The next order of business is to calculate the robot's **error**--how far it is from the target. This is used to calculate the **proportional** term of the PID.
```cpp
error = turnDistance - currentDistance; //calculate error
```
After that, we have to calculate the **integral** term. We'll only activate it when the robot is within 10 degrees of the target position, to avoid integral windup.
```cpp
if (error < 10 && error > -10) {
integral += error; //updated the integral term if |error| < 10
}
```
Next, we have to find the **derivative** term. "Derivative" means "slope", so we can simply take the difference between the current error and the error in the last iteration of the loop (stored as `prevError`) to get the **derivative** term:
```cpp
derivative = error - prevError; //calculate the derivative term
```
At this point, we can add the quintessential line of the PID algorithm! Here it is:
```cpp
motorPower = (kP * error) + (kI * integral) + (kD * derivative); //calculate motor power
```
Then, we'll clamp the `motorPower` variable between -1 and 1.
```cpp
//keep motor power between -1 and 1
if (motorPower > 1) motorPower = 1;
if (motorPower < -1) motorPower = -1;
```
Next, we'll add the slew rate limiter to prevent jerky robot motion.
```cpp
//slew rate limiter
float slewRate = 0.1f;
if (motorPower > prevMotorPower + slewRate) motorPower = prevMotorPower + slewRate;
if (motorPower < prevMotorPower - slewRate) motorPower = prevMotorPower - slewRate;
```
Now, we can apply the refined motorPower variable to the motors.
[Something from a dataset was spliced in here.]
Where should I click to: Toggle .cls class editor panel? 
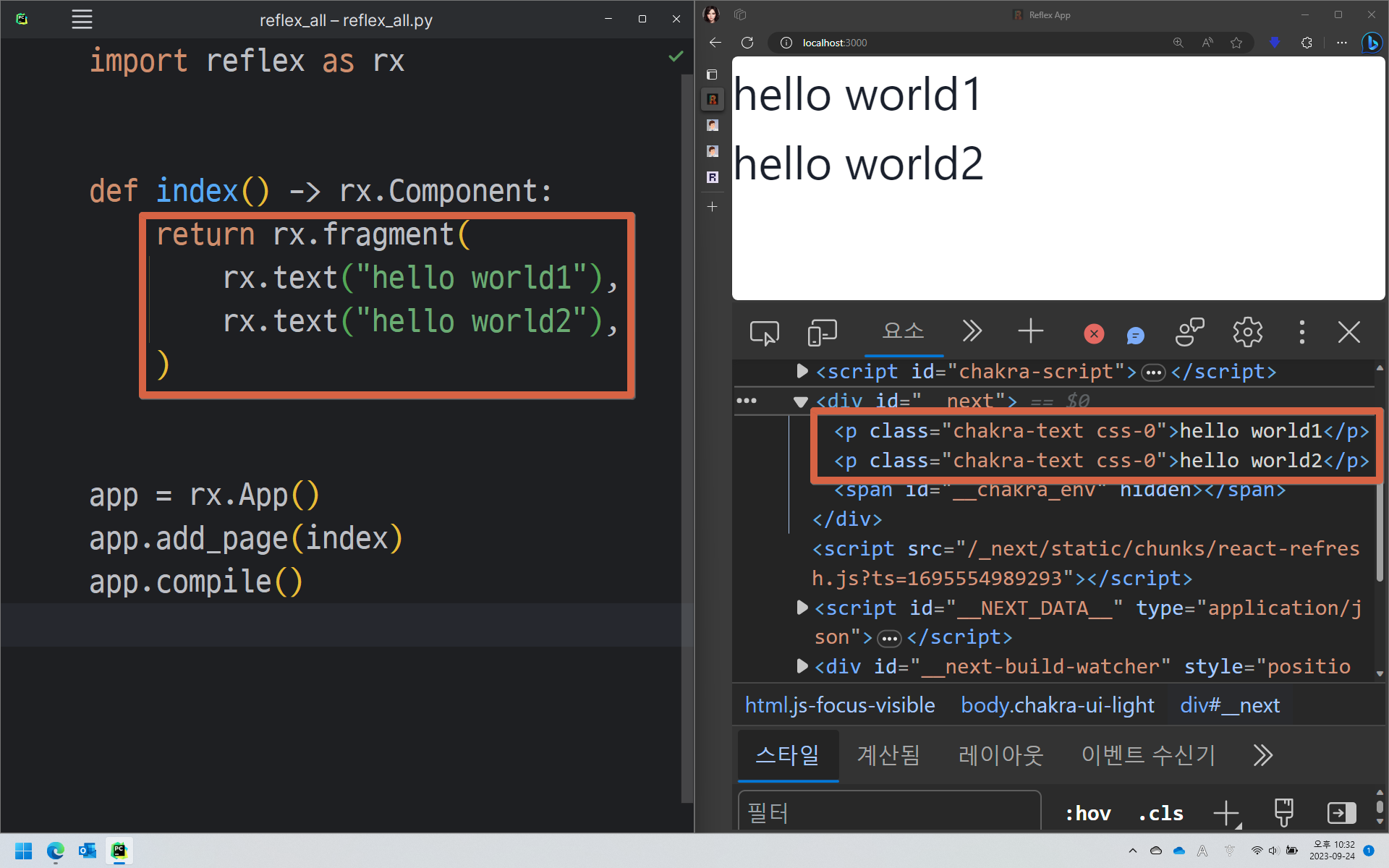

We multiply it by 11 because the motor voltage varies from -11 to 11. Note that the motorPower is multiplied by -11 for the left drive motors, so the robot turns in place instead of driving forward.
```cpp
Left1.spin(forward, -11 * motorPower, volt);
Left2.spin(forward, -11 * motorPower, volt);
Left3.spin(forward, -11 * motorPower, volt);
Right1.spin(forward, 11 * motorPower, volt);
Right2.spin(forward, 11 * motorPower, volt);
Right3.spin(forward, 11 * motorPower, volt);
```
All of the above code, combined, will work. But as of now, the code will keep running forever, even when the robot is at the target. Thus, we need to include a line of code that exits the PID loop once the robot is within 1 degree of the target. Feel free to tune the exit condition, but within 1 degree is a pretty good baseline. We also make sure the error and prevError don't differ by more than 0.3 degrees, to prevent the code from exiting when the robot is going quickly past the target.
```cpp
//Exit the PID if the robot is within 1 degree of the target, and error is within 0.3 degrees of prevError
if (error > -1 && error < 1 && error - prevError > -0.3 && error - prevError < 0.3) {
break;
}
```
Next, we need to update the `prevError` and `prevMotorPower` variables, so they can be used in the next iteration of the loop.
```cpp
//update "previous" variables
prevMotorPower = motorPower;
prevError = error;
```
That finishes up the code in the while loop. However, the motors may still be turning, even after the PID is done. To account for this, put this code **after the while loop but before the end of the**** ****`turnPID`**** ****function:**
```cpp
//stop the motors when the PID is done
Left1.stop();
Left2.stop();
Left3.stop();
Right1.stop();
Right2.stop();
Right3.stop();
```
And with that, your turn PID code is done! We're not finished yet, though--you'll have to tune the PID constants in order to make the PID work well for your specific robot.
{% content-ref url="tuning-pids" %}
[tuning-pids](https://ascendrobotics.gitbook.io/ascend/vex-robotics/coding/vexcode-pro/advanced/coding-pids/tuning-pids)
{% endcontent-ref %}
Absolute turning
One small optimization is to change the angle that the PID needs to turn at to an absolute value. This means that the robot turns relative to the orientation it started in (which is the same each time) rather than where it is at the end of the previous PID (which varies). To accomplish this, simply set `startDistance = 0;` before the while loop of the PID.